As I was telling the tech support representative about what happened, one of my dental assistants walked into my office and stood in the doorway. I covered up the microphone on my phone as I told her to take a hike “I’M ON THE PHONE!” She mouthed the words “I need to talk to you about that.” I politely asked Mr. Tech Support to hold please!
“Please, tell me all about this.” I said to her.

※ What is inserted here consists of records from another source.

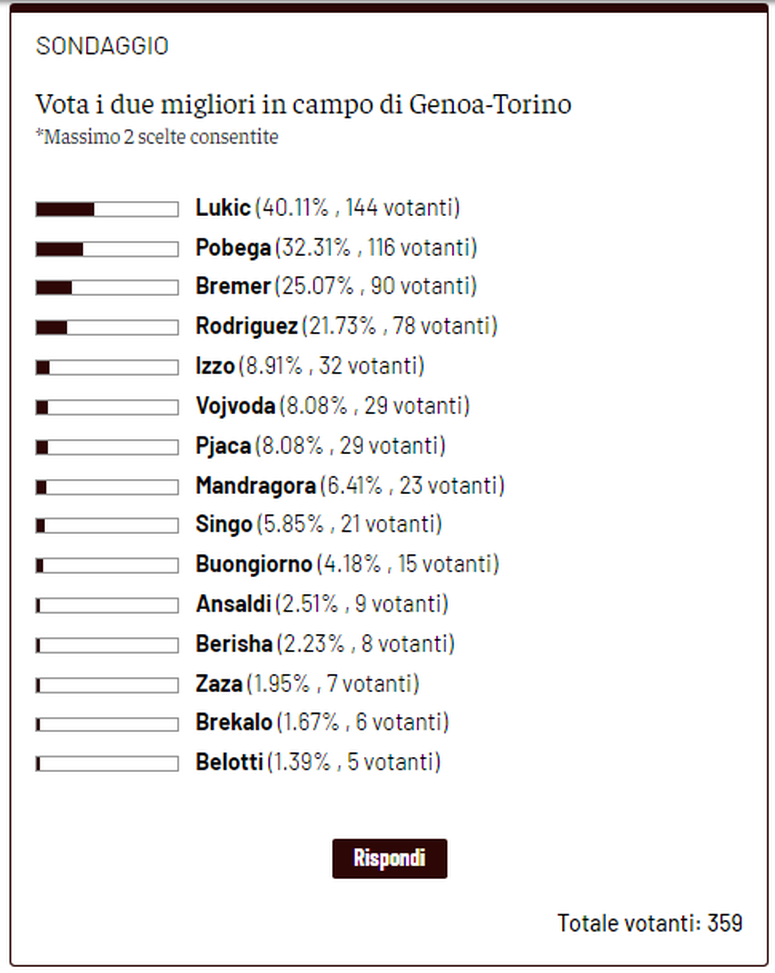Click the Rispondi button
Screen dimensions: 775x973
(x=389, y=858)
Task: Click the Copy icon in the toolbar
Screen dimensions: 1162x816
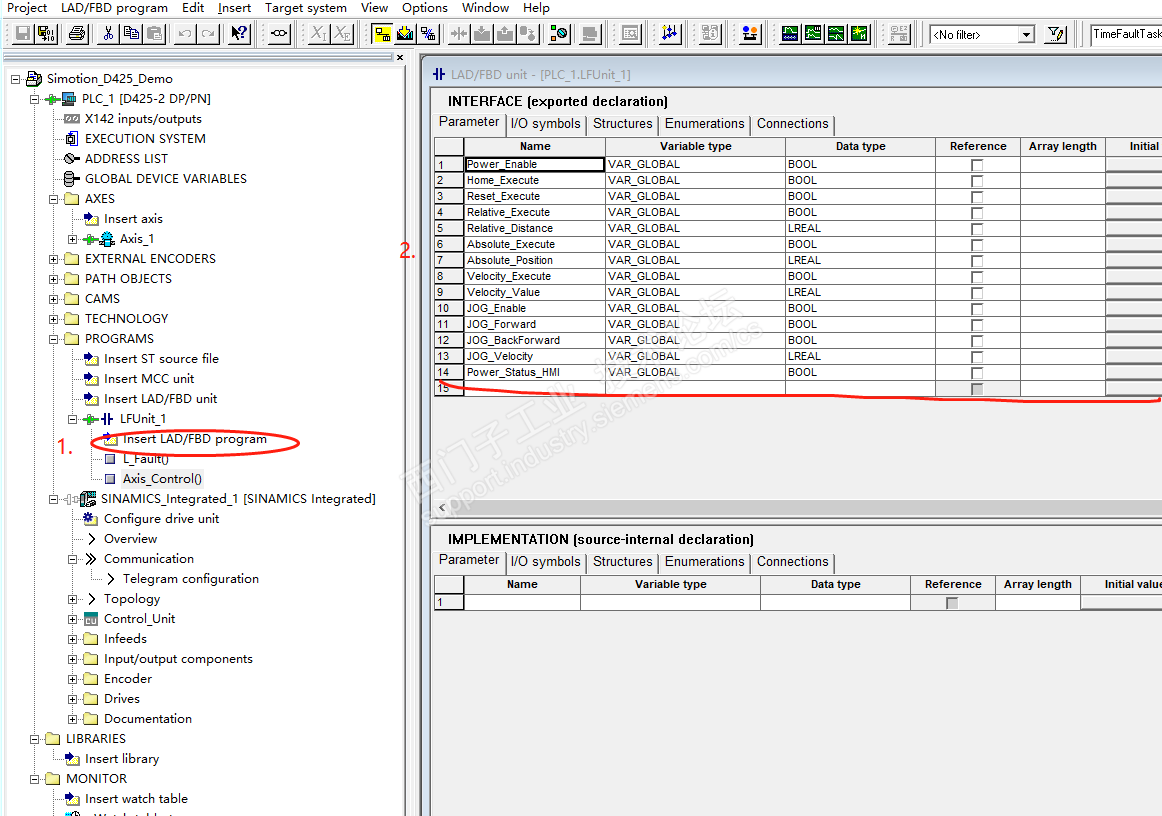Action: pyautogui.click(x=131, y=34)
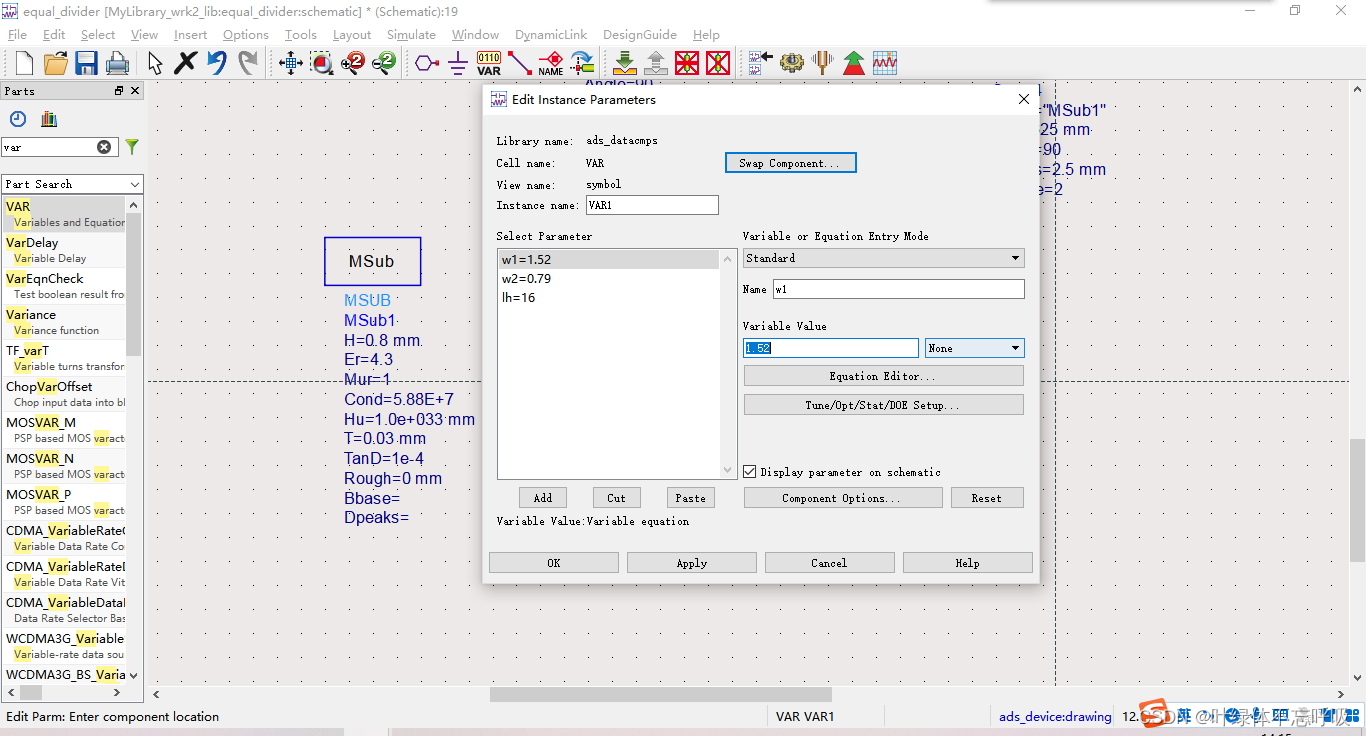
Task: Click the Tune parameters fork icon
Action: coord(822,64)
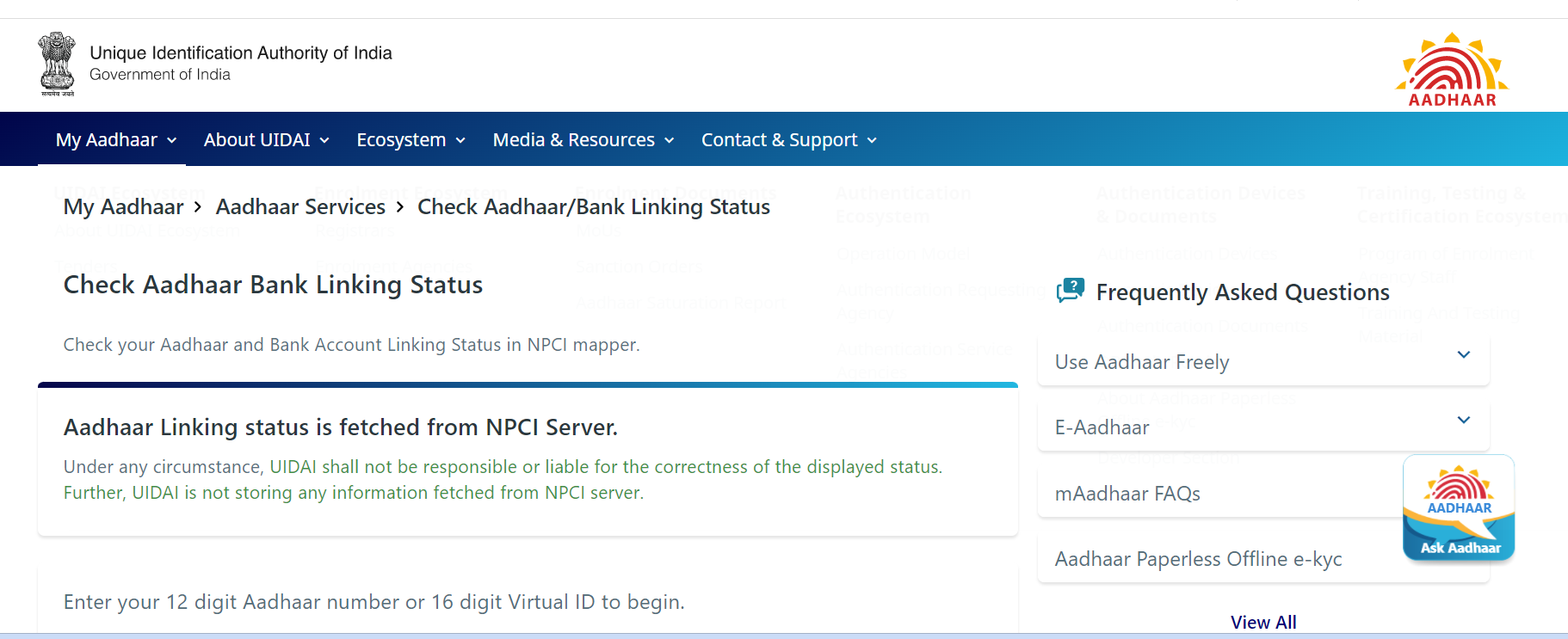Click Unique Identification Authority of India title

pos(240,53)
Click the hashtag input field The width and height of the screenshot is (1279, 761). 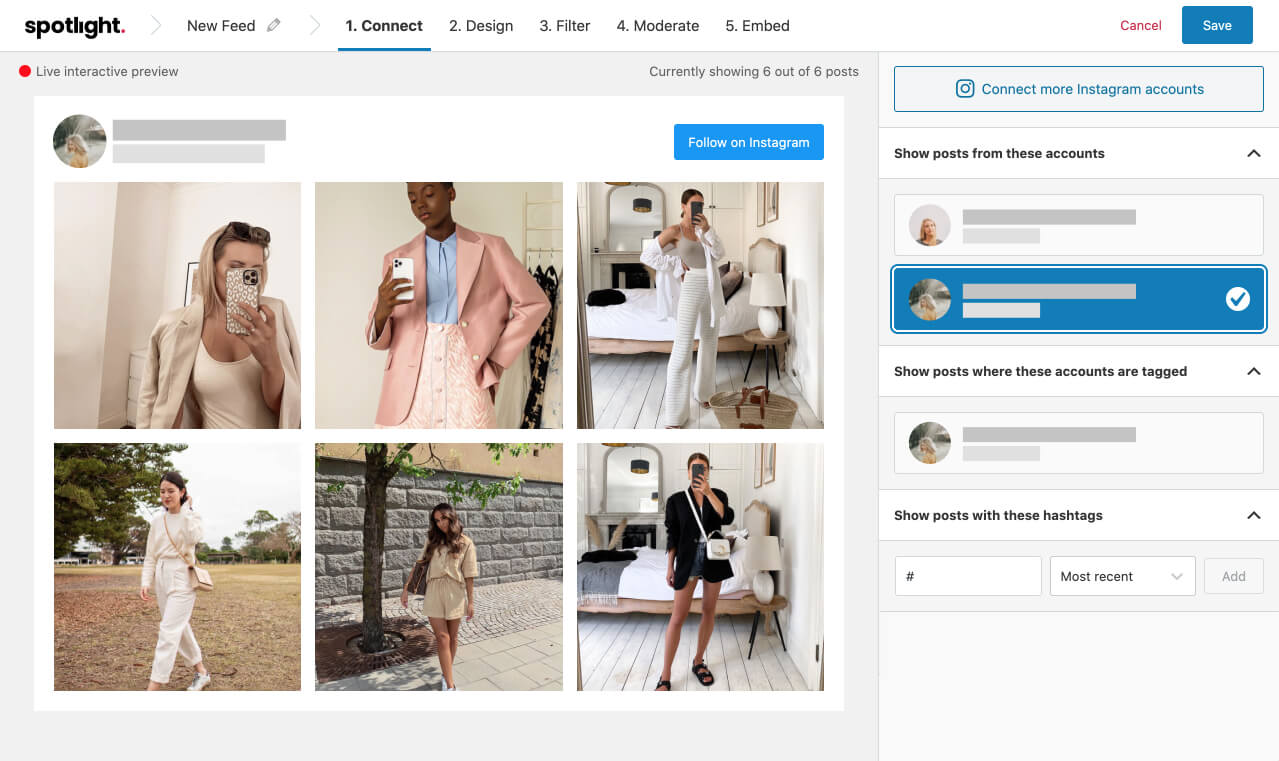click(x=967, y=576)
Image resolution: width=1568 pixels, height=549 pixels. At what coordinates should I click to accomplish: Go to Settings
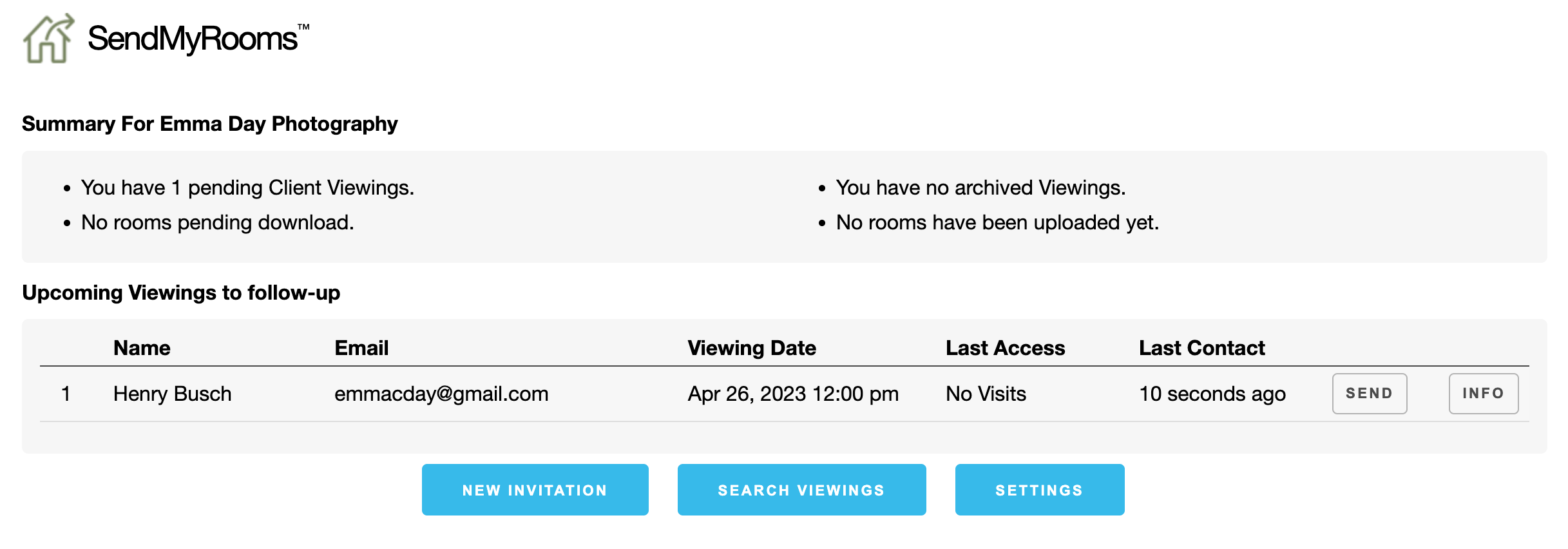click(x=1039, y=490)
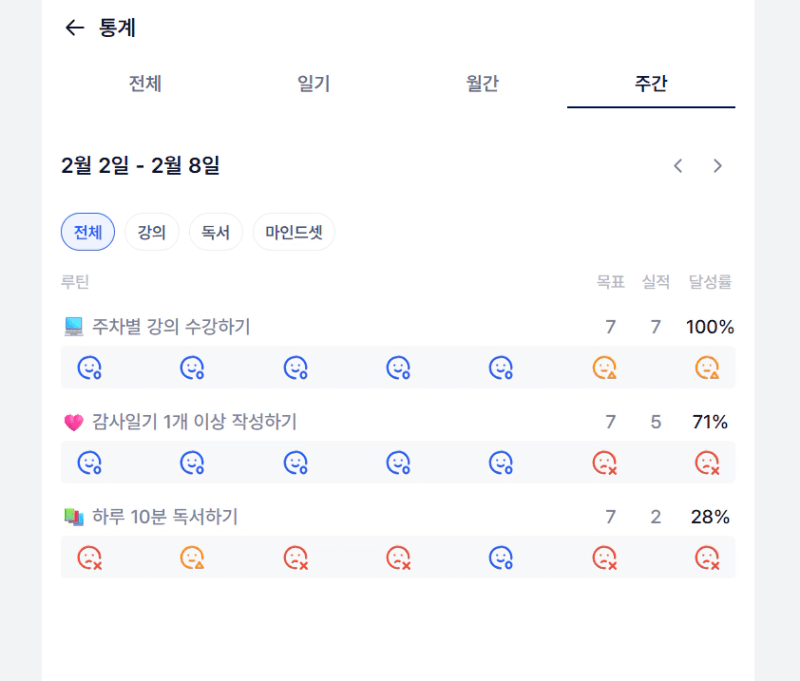Switch to the 전체 statistics tab

coord(145,84)
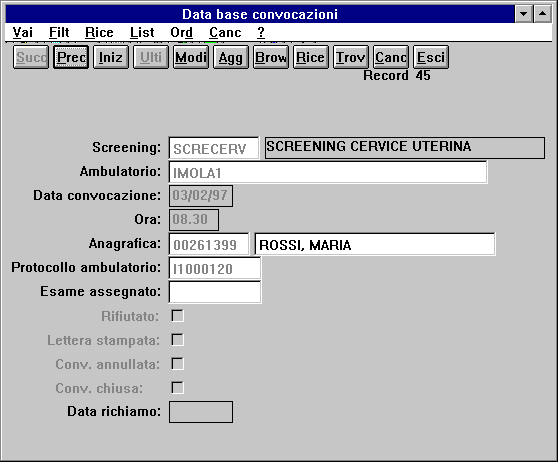Open browse view with Brow button
The width and height of the screenshot is (558, 462).
(x=270, y=57)
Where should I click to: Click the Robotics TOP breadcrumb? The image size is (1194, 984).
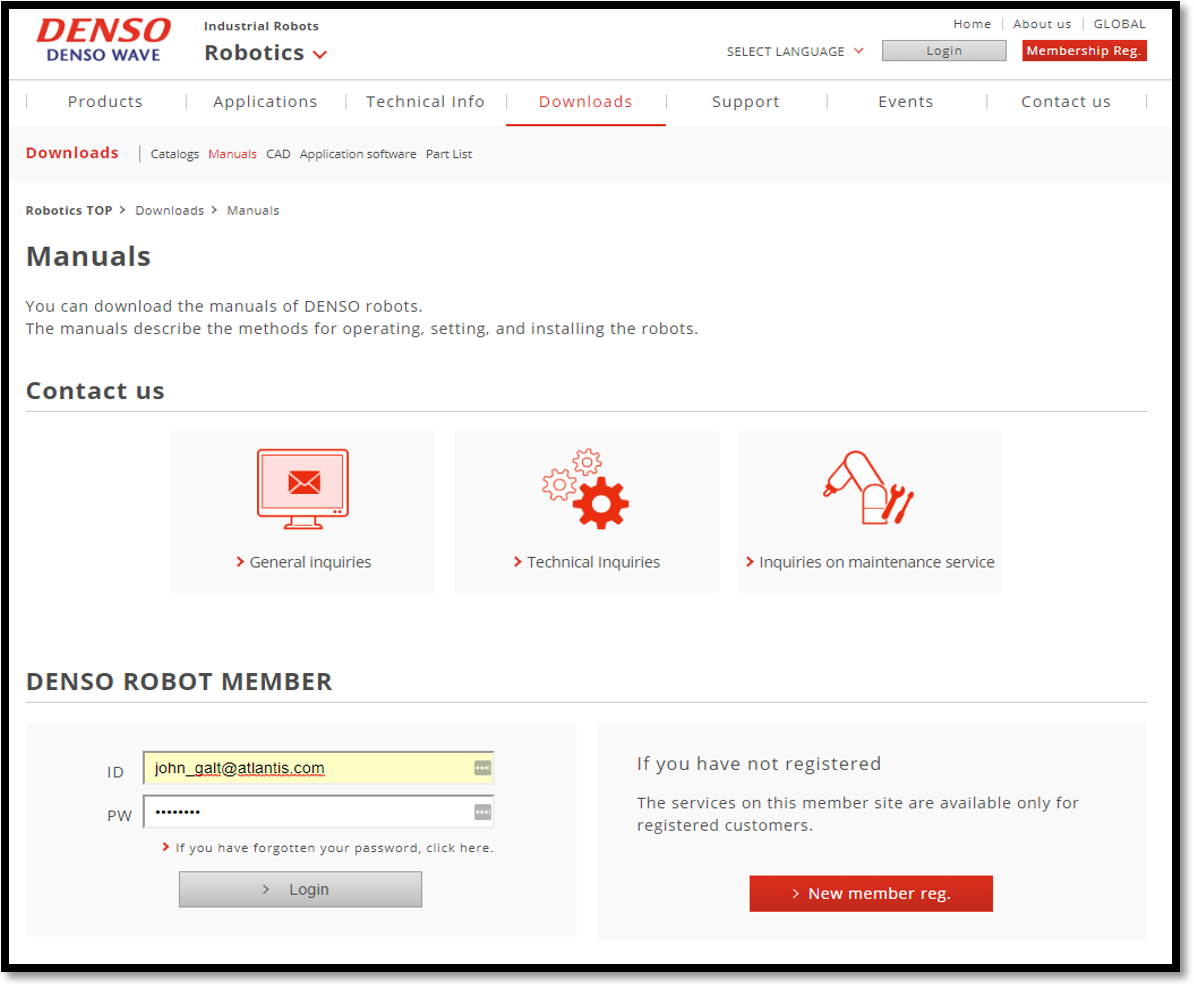point(68,210)
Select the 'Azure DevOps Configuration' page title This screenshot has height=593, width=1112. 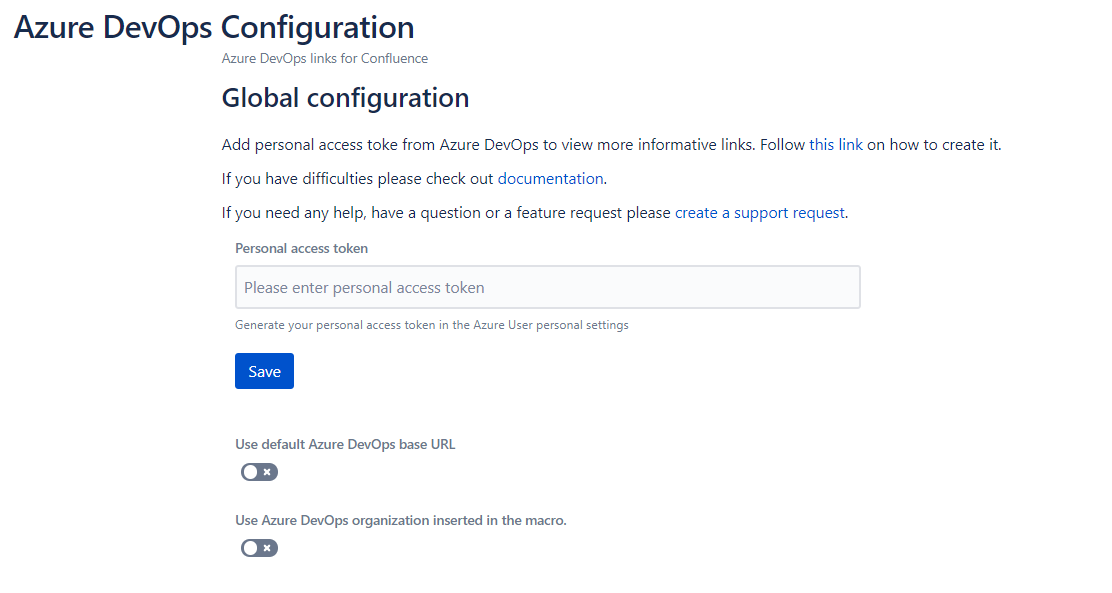[213, 27]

She then embarks on story like a teenager tells when they are out past curfew. She was working in the lab a few weeks ago when I was out of the office on a Friday like the valuable employee she is. She was making bleaching trays and spotted a bubble in a cast. It was a cast poured by another assistant. She was emphatic about that detail. She got some of the blue light cured block out resin to patch that hole in the cast before making bleaching trays. Before she knew it, the curing light had rolled onto the floor and the light guide broke off. She panicked. She thought the curing light was done-zo. She knew I would be angry about having to spend $1500 on a new curing light. She thought on her feet…”Why don’t I try gluing this thing back together.”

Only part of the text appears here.